_Work task_:
Retype each of the following items word for word, keeping every character and line unchanged.

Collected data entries
--

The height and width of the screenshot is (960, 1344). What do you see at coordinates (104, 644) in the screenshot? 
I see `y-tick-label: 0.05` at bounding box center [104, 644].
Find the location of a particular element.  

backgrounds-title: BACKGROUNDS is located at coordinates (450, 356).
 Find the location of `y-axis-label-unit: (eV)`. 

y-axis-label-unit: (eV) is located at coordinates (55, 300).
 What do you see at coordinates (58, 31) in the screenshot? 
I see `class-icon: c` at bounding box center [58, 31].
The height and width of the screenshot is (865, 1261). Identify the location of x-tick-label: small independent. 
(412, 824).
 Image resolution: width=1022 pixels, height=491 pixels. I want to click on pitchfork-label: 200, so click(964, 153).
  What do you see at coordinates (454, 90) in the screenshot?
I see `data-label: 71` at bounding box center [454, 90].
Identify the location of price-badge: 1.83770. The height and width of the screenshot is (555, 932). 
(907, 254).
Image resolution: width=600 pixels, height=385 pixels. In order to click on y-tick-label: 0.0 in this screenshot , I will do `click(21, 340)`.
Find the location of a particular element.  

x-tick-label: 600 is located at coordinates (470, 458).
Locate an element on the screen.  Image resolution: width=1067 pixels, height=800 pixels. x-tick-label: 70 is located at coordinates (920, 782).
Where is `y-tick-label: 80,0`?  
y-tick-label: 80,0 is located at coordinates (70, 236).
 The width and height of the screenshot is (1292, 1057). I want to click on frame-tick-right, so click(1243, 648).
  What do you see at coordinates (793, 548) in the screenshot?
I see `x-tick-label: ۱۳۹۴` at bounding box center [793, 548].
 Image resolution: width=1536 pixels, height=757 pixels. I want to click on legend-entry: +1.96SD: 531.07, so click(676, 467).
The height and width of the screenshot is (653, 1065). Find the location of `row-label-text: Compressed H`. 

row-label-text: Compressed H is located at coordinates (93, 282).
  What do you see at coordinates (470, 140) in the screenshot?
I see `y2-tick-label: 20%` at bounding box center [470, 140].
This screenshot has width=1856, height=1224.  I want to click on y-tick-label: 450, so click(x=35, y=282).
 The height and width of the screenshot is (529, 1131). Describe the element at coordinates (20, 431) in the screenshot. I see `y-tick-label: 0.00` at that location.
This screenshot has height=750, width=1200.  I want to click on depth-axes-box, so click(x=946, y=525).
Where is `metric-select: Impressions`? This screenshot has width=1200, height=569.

--

_Answer_:
The height and width of the screenshot is (960, 1344). What do you see at coordinates (104, 644) in the screenshot? 
I see `y-tick-label: 0.05` at bounding box center [104, 644].
Find the location of a particular element.  

backgrounds-title: BACKGROUNDS is located at coordinates (450, 356).
 Find the location of `y-axis-label-unit: (eV)`. 

y-axis-label-unit: (eV) is located at coordinates (55, 300).
 What do you see at coordinates (58, 31) in the screenshot? 
I see `class-icon: c` at bounding box center [58, 31].
The height and width of the screenshot is (865, 1261). Identify the location of x-tick-label: small independent. 
(412, 824).
 Image resolution: width=1022 pixels, height=491 pixels. I want to click on pitchfork-label: 200, so click(964, 153).
  What do you see at coordinates (454, 90) in the screenshot?
I see `data-label: 71` at bounding box center [454, 90].
Identify the location of price-badge: 1.83770. The height and width of the screenshot is (555, 932). 
(907, 254).
Image resolution: width=600 pixels, height=385 pixels. In order to click on y-tick-label: 0.0 in this screenshot , I will do `click(21, 340)`.
Find the location of a particular element.  

x-tick-label: 600 is located at coordinates (470, 458).
Locate an element on the screen.  Image resolution: width=1067 pixels, height=800 pixels. x-tick-label: 70 is located at coordinates (920, 782).
Where is `y-tick-label: 80,0`?  
y-tick-label: 80,0 is located at coordinates (70, 236).
 The width and height of the screenshot is (1292, 1057). I want to click on frame-tick-right, so click(1243, 648).
  What do you see at coordinates (793, 548) in the screenshot?
I see `x-tick-label: ۱۳۹۴` at bounding box center [793, 548].
 Image resolution: width=1536 pixels, height=757 pixels. I want to click on legend-entry: +1.96SD: 531.07, so click(676, 467).
The height and width of the screenshot is (653, 1065). Find the location of `row-label-text: Compressed H`. 

row-label-text: Compressed H is located at coordinates (93, 282).
  What do you see at coordinates (470, 140) in the screenshot?
I see `y2-tick-label: 20%` at bounding box center [470, 140].
This screenshot has width=1856, height=1224.  I want to click on y-tick-label: 450, so click(x=35, y=282).
 The height and width of the screenshot is (529, 1131). Describe the element at coordinates (20, 431) in the screenshot. I see `y-tick-label: 0.00` at that location.
This screenshot has height=750, width=1200.  I want to click on depth-axes-box, so click(x=946, y=525).
Where is `metric-select: Impressions`? This screenshot has width=1200, height=569.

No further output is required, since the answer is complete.